“The customer journey today is fractured, and the ability of companies to measure the effectiveness of marketing spend has not kept up,” said Gabriel Garcia, global head of mobile marketing and APAC head of marketing, Expedia.
From a marketing perspective, measurement has become more complicated, more nuanced, and more important than ever, due to the large amounts of customer data available. “But there are also tons of challenges around cross-device attribution in a mobile-first world,” Garcia added. Given the numerous cultural nuances in the Asia Pacific region, having a one size fits all strategy would also not work.
Garcia said it is critical for marketers to take into consideration local nuances, such as payment methods and broadband internet speed in a culturally diverse region, and particularly with some countries being mobile-first or even mobile-only.
Tips to drive growth
According to Garcia, it is important to evolve measurement strategies and find practical and scientific ways of utilising data for that. He added that Expedia invests US$1.2 billion in technology and a “high proportion” of the investment has been shifted to mobile development. There is acknowledgement within Expedia from a research and development perspective and with the ongoing evolution of its platform, that the company will need to shift its focus to becoming mobile-first, he said.
This is done by analysing consumers’ viewing experiences on the Expedia app, from the planning stage of a travel journey to the trip itself.
Garcia describes the mobile app as a “perfect opportunity” to deliver a seamless customer experience, such as notifying travellers on a real-time basis via the app about flight changes or cancellations. “We want to be there as a digital concierge for consumers, and the app helps drive engagement and utility,” Garcia said.
While Expedia customers exemplify a cross-device behaviour, i.e. browsing on the mobile app before checking out on desktop and vice versa, Garcia noted that the repeat rate is double on the mobile app. To provide consumers with the motivation to finalise their bookings on the mobile app, Expedia offers more loyalty points when they do so, among other benefits. This example, Garcia said, shows that the company is focused on driving more transactions on the app, as opposed to providing the app as a platform for research and browsing.
The power of apps
As consumers are only going to have a certain amount of mobile apps on their phone, Garcia said the challenge for marketers would be to ensure they are among the category that are downloaded and not deleted. For Expedia, this is done by constantly pushing out messages to consumers who visit their mobile site, encouraging them to download the mobile app. As for consumers that have already downloaded the app, they will be redirected to it when they browse on Expedia’s mobile site.

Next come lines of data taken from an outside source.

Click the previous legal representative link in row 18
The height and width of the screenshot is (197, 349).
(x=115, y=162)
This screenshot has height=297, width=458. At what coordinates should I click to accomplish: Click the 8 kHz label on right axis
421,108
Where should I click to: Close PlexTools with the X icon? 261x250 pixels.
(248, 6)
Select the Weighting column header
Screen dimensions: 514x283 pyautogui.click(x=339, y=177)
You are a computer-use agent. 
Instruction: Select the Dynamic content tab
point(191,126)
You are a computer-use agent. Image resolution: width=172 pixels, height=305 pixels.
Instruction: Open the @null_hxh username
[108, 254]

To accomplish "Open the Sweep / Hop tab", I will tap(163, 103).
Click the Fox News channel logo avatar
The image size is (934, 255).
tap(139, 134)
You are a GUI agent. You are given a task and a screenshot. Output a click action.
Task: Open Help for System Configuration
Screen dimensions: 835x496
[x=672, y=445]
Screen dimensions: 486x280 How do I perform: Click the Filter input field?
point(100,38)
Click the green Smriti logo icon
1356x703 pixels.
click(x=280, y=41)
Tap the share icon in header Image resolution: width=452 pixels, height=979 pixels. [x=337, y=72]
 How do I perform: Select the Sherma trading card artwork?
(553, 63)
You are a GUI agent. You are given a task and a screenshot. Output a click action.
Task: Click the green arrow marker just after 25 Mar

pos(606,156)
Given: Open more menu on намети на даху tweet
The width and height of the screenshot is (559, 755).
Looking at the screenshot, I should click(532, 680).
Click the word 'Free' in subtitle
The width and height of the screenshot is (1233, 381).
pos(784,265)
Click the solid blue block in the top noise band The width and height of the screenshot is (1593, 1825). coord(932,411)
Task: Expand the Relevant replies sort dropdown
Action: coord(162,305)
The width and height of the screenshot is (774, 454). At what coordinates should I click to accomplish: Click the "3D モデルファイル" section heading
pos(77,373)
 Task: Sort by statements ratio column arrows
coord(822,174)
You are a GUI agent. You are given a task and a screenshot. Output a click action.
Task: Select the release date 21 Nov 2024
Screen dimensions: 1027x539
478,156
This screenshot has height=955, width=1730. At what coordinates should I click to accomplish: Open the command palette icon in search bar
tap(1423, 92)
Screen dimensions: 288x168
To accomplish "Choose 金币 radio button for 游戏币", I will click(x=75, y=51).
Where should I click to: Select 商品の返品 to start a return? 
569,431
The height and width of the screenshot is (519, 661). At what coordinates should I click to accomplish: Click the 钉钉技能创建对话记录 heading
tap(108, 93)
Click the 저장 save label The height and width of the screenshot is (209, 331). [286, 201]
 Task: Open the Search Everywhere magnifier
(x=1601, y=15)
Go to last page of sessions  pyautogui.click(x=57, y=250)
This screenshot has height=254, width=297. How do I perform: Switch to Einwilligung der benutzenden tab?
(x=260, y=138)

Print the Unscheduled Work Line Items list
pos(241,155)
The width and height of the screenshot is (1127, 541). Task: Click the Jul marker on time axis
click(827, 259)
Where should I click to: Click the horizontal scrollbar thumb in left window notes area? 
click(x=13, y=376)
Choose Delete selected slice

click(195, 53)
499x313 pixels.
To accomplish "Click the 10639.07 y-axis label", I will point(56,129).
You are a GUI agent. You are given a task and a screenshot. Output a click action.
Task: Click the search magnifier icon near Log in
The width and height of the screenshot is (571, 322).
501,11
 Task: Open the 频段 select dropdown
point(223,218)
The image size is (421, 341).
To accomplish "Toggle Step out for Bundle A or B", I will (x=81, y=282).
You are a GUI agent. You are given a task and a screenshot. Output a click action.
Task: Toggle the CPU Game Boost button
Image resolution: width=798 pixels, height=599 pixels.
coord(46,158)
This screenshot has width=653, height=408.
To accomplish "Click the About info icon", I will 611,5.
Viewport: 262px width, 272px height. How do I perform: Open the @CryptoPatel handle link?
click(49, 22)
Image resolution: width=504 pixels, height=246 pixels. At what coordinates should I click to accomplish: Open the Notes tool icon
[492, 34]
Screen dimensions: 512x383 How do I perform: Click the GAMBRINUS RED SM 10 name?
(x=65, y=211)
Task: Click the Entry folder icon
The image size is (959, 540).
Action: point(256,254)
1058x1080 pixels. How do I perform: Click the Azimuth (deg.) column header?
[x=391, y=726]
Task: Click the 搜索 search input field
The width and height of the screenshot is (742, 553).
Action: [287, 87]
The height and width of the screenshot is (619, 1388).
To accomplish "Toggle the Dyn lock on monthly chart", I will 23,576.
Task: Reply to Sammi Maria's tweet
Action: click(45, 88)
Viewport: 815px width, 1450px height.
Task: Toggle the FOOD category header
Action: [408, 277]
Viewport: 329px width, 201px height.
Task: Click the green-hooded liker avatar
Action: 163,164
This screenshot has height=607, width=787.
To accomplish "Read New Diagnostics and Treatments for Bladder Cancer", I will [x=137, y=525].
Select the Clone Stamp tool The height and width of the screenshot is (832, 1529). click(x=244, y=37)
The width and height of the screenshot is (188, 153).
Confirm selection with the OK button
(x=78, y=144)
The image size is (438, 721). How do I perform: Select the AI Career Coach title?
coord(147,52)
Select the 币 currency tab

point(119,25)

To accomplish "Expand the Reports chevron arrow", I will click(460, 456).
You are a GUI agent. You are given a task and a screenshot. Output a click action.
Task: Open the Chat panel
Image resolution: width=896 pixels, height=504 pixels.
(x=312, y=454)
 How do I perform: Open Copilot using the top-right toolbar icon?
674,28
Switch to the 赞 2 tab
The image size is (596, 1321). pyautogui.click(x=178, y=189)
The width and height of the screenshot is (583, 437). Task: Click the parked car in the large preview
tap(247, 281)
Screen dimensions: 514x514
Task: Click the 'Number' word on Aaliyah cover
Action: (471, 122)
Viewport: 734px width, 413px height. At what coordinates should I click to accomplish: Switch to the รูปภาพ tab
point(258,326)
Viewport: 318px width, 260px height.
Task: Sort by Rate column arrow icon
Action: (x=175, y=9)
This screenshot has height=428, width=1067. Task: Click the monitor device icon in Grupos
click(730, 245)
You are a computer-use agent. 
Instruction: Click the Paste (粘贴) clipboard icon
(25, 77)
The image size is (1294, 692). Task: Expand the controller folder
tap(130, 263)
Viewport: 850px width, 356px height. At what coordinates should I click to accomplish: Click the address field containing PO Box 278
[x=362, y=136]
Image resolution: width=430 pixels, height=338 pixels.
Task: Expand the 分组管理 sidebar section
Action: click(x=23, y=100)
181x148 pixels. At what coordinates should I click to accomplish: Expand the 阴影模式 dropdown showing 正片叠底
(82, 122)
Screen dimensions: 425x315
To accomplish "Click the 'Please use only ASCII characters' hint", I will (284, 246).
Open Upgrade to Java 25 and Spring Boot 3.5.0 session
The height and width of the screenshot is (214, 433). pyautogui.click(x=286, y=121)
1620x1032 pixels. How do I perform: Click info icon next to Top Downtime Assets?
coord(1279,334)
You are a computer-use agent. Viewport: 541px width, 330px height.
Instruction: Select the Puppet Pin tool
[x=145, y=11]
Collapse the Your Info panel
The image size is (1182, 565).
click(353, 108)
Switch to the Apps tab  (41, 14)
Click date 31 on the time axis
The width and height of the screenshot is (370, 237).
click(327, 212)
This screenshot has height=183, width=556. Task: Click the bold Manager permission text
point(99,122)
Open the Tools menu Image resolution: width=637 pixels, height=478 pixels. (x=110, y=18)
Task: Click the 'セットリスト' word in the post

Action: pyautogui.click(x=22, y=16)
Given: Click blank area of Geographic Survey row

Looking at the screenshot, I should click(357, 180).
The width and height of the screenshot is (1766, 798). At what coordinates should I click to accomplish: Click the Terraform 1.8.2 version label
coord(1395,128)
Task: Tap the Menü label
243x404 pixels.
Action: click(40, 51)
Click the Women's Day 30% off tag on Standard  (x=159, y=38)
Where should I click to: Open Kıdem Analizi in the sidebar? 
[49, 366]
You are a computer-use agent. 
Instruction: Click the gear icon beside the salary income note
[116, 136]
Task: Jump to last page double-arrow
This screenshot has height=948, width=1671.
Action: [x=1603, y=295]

Data is also utilised to segment consumers into “cohort groups”, according to Garcia, which are targeted with different strategies and messages. “The way we target someone on Apple or an Android phone is different, depending on whether they have never downloaded the app, if they have downloaded but never used it or if they are an active user,” he said.
Like Expedia, Lazada also invests most of its marketing dollars on the mobile app, which is wise given that according to Criteo data, two to five smartphone users in all age groups have taken to retail and shopping apps, with the majority (between 56.8% to 68.9%) installing two to five apps each. Also, 45.9% of the 3,000 consumers from Australia, India, Thailand, Indonesia, Taiwan and South Korea surveyed between July and August 2017 find it more enjoyable and convenient to shop using a retail app compared to using a mobile site.
While Aurelien Pallain executive VP of marketing, declined to disclose the sum of investment during a conversation with Marketing, he said that Lazada also invests on the app store, in addition to branding and awareness.
“In the app world, it is important to differentiate app acquisition and user reengagement. Our strategy is based on brand awareness to app install and reengagement of users. We spend on ensuring consumers that have our app will come back,” Pallain said.
Lazada is not new to the mobile-first strategy, having embarked on the journey in 2013. However, the road to becoming a mobile-first company was initially challenging, Pallain said, because mobile was not as popular and the company did not consider optimising it. To overcome the challenge, Lazada formed a separate business unit focusing solely on all aspects of mobile, such as marketing and product.
Criteo paid for the journalist’s trip to Criteo Exec Summit, held in Da Nang, Vietnam.